*** Source data ***

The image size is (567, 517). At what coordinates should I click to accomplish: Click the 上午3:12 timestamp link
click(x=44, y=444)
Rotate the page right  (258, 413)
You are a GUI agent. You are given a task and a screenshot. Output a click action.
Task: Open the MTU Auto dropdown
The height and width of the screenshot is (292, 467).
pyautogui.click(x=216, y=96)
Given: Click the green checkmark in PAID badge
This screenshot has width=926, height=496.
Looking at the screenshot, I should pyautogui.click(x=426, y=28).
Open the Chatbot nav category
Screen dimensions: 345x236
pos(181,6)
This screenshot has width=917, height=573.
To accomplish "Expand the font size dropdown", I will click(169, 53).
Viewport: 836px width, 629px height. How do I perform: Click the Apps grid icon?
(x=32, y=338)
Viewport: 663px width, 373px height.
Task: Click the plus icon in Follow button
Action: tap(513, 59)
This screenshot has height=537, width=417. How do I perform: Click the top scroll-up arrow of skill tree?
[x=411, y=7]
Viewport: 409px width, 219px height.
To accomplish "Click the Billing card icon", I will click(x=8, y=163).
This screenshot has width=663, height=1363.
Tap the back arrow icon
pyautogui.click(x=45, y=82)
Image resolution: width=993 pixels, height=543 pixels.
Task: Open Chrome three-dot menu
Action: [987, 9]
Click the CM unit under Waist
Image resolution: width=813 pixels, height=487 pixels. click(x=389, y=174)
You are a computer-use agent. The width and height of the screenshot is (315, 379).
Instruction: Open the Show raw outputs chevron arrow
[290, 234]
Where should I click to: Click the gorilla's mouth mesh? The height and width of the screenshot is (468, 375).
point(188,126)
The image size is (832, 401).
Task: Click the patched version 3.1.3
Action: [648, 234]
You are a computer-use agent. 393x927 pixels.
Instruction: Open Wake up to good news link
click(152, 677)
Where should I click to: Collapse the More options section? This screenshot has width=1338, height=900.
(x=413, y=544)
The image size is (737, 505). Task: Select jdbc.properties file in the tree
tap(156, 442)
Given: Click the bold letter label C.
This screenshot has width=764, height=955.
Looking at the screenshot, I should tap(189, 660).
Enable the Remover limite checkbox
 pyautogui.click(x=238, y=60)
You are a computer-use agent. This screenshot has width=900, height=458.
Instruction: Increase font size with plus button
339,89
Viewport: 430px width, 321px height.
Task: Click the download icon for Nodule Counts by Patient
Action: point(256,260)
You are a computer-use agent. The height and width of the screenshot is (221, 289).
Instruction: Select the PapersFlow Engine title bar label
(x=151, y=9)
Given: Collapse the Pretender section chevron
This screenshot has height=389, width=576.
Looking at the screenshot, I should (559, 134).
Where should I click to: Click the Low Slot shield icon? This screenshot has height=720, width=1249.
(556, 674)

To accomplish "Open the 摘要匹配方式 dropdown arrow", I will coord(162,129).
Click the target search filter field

*** End of Source data ***

Every record must be output again with its wording unchanged.

### [Finished task]
The image size is (567, 517). At what coordinates should I click to accomplish: Click the 上午3:12 timestamp link
click(x=44, y=444)
Rotate the page right  (258, 413)
You are a GUI agent. You are given a task and a screenshot. Output a click action.
Task: Open the MTU Auto dropdown
The height and width of the screenshot is (292, 467).
pyautogui.click(x=216, y=96)
Given: Click the green checkmark in PAID badge
This screenshot has width=926, height=496.
Looking at the screenshot, I should pyautogui.click(x=426, y=28).
Open the Chatbot nav category
Screen dimensions: 345x236
pos(181,6)
This screenshot has width=917, height=573.
To accomplish "Expand the font size dropdown", I will click(169, 53).
Viewport: 836px width, 629px height. How do I perform: Click the Apps grid icon?
(x=32, y=338)
Viewport: 663px width, 373px height.
Task: Click the plus icon in Follow button
Action: tap(513, 59)
This screenshot has height=537, width=417. How do I perform: Click the top scroll-up arrow of skill tree?
[x=411, y=7]
Viewport: 409px width, 219px height.
To accomplish "Click the Billing card icon", I will click(x=8, y=163).
This screenshot has width=663, height=1363.
Tap the back arrow icon
pyautogui.click(x=45, y=82)
Image resolution: width=993 pixels, height=543 pixels.
Task: Open Chrome three-dot menu
Action: [987, 9]
Click the CM unit under Waist
Image resolution: width=813 pixels, height=487 pixels. click(x=389, y=174)
You are a computer-use agent. The width and height of the screenshot is (315, 379).
Instruction: Open the Show raw outputs chevron arrow
[290, 234]
Where should I click to: Click the gorilla's mouth mesh? The height and width of the screenshot is (468, 375).
point(188,126)
The image size is (832, 401).
Task: Click the patched version 3.1.3
Action: [648, 234]
You are a computer-use agent. 393x927 pixels.
Instruction: Open Wake up to good news link
click(152, 677)
Where should I click to: Collapse the More options section? This screenshot has width=1338, height=900.
(x=413, y=544)
The image size is (737, 505). Task: Select jdbc.properties file in the tree
tap(156, 442)
Given: Click the bold letter label C.
This screenshot has width=764, height=955.
Looking at the screenshot, I should tap(189, 660).
Enable the Remover limite checkbox
 pyautogui.click(x=238, y=60)
You are a computer-use agent. This screenshot has width=900, height=458.
Instruction: Increase font size with plus button
339,89
Viewport: 430px width, 321px height.
Task: Click the download icon for Nodule Counts by Patient
Action: point(256,260)
You are a computer-use agent. The height and width of the screenshot is (221, 289).
Instruction: Select the PapersFlow Engine title bar label
(x=151, y=9)
Given: Collapse the Pretender section chevron
This screenshot has height=389, width=576.
Looking at the screenshot, I should (559, 134).
Where should I click to: Click the Low Slot shield icon? This screenshot has height=720, width=1249.
(556, 674)

To accomplish "Open the 摘要匹配方式 dropdown arrow", I will coord(162,129).
Click the target search filter field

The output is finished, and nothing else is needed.